Текст книги "Политический красный крест"
Автор книги: А. Мухутдинов
Жанр: Прочая образовательная литература, Наука и Образование
сообщить о неприемлемом содержимом
Текущая страница: 7 (всего у книги 8 страниц)
Глава II
Опыт квантитативного анализа опросных листов Московского Политического Красного Креста
Опросные листы Московского Политического Красного Креста (далее – Опросные листы) безусловно являются ценным массовым источником, квантативная обработка которого способна привести к новым, неожиданным выводам по таким важным вопросам, как имущественный и образовательный уровни лиц, подвергавшихся репрессиям со стороны советских органов государственной безопасности в начале 1920-х годов, партийная принадлежность подобных лиц, характерные обвинения, выдвигавшиеся следователями системы ВЧК и многим другим, не менее важным и интересным проблемам. Не претендуя на всеобъемлющее исследование этого источникового массива, мы, тем не менее, попытаемся продемонстрировать его информационные возможности на примере отобранного случайным образом субкомплекса Опросных листов в 100 анкет.

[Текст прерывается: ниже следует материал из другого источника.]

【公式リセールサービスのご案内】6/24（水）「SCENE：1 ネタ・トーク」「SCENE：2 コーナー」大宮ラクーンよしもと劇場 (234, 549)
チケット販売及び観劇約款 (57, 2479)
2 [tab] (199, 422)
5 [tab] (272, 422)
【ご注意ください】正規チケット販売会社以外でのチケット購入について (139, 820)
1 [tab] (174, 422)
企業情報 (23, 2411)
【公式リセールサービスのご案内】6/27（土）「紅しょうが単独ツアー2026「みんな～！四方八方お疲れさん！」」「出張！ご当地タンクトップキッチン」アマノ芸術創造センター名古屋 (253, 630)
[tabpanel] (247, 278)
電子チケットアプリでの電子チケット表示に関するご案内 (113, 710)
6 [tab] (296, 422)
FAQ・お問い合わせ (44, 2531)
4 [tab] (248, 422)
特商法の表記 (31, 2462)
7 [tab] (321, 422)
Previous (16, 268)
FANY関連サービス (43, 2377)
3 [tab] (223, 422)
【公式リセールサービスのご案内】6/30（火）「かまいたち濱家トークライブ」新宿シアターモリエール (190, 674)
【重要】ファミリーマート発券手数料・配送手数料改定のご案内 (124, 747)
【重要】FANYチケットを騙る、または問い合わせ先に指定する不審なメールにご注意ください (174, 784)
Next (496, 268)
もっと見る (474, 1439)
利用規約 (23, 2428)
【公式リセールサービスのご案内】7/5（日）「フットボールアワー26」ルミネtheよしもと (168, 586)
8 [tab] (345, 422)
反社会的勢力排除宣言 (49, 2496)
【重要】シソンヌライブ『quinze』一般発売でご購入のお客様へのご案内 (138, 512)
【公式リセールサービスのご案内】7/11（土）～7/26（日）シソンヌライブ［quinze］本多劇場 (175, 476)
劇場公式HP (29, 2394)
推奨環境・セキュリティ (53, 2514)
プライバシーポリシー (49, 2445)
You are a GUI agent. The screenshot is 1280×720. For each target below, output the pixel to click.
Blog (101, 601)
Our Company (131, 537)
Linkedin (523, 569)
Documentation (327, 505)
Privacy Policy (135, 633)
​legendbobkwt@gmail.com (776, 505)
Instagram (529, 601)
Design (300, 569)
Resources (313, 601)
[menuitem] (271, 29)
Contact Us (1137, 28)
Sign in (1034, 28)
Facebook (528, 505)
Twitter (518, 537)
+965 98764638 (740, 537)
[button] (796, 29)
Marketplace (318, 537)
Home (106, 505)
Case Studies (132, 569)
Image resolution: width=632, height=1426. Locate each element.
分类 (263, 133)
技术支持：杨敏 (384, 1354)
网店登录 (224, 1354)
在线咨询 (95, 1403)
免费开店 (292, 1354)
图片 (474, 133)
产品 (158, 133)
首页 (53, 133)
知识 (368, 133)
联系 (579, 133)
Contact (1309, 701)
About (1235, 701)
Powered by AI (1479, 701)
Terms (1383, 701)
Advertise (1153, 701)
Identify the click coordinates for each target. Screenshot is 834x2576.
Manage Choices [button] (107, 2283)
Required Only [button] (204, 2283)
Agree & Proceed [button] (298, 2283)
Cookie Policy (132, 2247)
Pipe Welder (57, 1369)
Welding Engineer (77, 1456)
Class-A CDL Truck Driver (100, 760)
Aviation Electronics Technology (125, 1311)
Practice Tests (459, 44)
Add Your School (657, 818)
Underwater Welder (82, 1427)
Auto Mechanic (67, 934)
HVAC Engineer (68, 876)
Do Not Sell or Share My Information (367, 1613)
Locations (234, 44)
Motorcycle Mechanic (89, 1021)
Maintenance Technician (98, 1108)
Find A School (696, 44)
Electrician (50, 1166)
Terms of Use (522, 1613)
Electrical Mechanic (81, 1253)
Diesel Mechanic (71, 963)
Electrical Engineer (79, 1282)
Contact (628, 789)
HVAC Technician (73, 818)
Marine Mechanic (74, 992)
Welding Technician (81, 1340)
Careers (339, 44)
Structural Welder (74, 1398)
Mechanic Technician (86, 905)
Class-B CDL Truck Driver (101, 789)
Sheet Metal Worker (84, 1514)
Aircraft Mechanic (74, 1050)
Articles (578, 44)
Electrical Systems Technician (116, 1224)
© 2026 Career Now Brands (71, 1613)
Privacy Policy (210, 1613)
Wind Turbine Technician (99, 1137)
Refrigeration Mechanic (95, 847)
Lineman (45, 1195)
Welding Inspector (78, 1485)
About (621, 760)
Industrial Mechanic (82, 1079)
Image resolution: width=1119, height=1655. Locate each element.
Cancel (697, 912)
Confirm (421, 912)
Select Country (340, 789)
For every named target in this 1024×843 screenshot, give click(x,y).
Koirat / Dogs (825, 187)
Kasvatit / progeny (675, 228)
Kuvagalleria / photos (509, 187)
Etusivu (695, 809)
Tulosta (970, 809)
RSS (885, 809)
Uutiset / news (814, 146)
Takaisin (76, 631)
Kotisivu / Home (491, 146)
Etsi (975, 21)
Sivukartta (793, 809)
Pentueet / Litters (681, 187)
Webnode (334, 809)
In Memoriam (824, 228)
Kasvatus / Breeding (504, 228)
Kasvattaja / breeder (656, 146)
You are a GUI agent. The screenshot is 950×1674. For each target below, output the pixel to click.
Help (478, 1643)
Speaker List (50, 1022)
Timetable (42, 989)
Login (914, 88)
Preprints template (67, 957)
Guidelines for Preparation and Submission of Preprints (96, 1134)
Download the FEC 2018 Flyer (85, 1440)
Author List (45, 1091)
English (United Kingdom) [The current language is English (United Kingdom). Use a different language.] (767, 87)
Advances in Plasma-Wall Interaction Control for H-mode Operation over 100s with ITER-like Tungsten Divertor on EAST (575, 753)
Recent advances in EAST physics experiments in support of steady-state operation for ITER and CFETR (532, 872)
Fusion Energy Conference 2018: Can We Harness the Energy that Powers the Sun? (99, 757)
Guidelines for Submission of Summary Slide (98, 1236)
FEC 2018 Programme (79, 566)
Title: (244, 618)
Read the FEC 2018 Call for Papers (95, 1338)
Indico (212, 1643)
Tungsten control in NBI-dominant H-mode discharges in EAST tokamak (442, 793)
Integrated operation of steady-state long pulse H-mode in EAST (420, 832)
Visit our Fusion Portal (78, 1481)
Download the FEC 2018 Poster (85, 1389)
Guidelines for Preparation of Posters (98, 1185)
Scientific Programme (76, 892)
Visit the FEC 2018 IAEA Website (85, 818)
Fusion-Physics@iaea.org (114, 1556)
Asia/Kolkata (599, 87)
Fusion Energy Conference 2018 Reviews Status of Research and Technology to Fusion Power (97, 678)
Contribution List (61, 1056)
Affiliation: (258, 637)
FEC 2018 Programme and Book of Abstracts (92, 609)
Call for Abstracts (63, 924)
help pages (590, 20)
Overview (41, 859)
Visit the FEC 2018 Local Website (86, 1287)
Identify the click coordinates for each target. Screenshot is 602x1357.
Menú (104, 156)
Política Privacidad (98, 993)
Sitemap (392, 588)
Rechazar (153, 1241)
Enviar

Собственно анкета Опросного листа состоит из 33 полей:
1. Фамилия, имя, отчество
2. Где содержится (тюрьма, кор. кам. лагерь; Ч. К. и т. д.)
3. Возраст, национальность, подданство
4. Семейное положение и кто находится на иждивении арестованного, их возраст
5. Не болен ли чем
6. Заболел в тюрьме или до ареста
7. Грамотен или нет и где учился и кончил курс
8. Профессия
9. Место постоянного жительства перед арестом и адрес
10. Чем занимался до февральской революции
11. Чем занимался с марта до ноября 1917 г.
12. Чем занимался перед арестом
13. Занимал ли какую-либо должность по выборам, какую и где.
14. Средний месячный заработок перед арестом
15. Партийность до октября 1917 г. (ответ по желанию)
16. Привлекался ли когда-нибудь раньше по политическим делам, когда и в чем обвинялся, чем окончились те дела
17. Когда арестован по настоящему делу
18. Где арестован
19. Когда доставлен в Москву
20. По ордеру какого учреждения арестован
21. Повод к аресту
22. Кто еще арестован по этому делу
23. За кем числится
24. Когда, где и кем допрошен
25. В чем обвинение
26. Есть ли приговор по делу
27. Что предпринять по делу
28. Есть ли родные в Москве (адрес, телефон).
После вышеперечисленных 28-и нумерованных полей идут еще 5 ненумерованных:
– Кто ходатайствует об арестованном (фамилия, имя, отчество, адрес, телефон)
– Отношение ходатайствующего к арестованному
– О чем ходатайство
– ОСОБЫЕ ЗАМЕЧАНИЯ (По возможности подробнее изложить сущность дела и допроса)
– Чем кончилось дело[2]2
Выделение некоторых полей жирным шрифтом принадлежит источнику.
[Закрыть].
В отличии от нумерованных полей, заполнявшихся непосредственно арестованным (или с его слов сотрудником Красного креста, если он был неграмотен), ненумерованные поля, как правило заполнялись ходатаями или сотрудниками Красного креста.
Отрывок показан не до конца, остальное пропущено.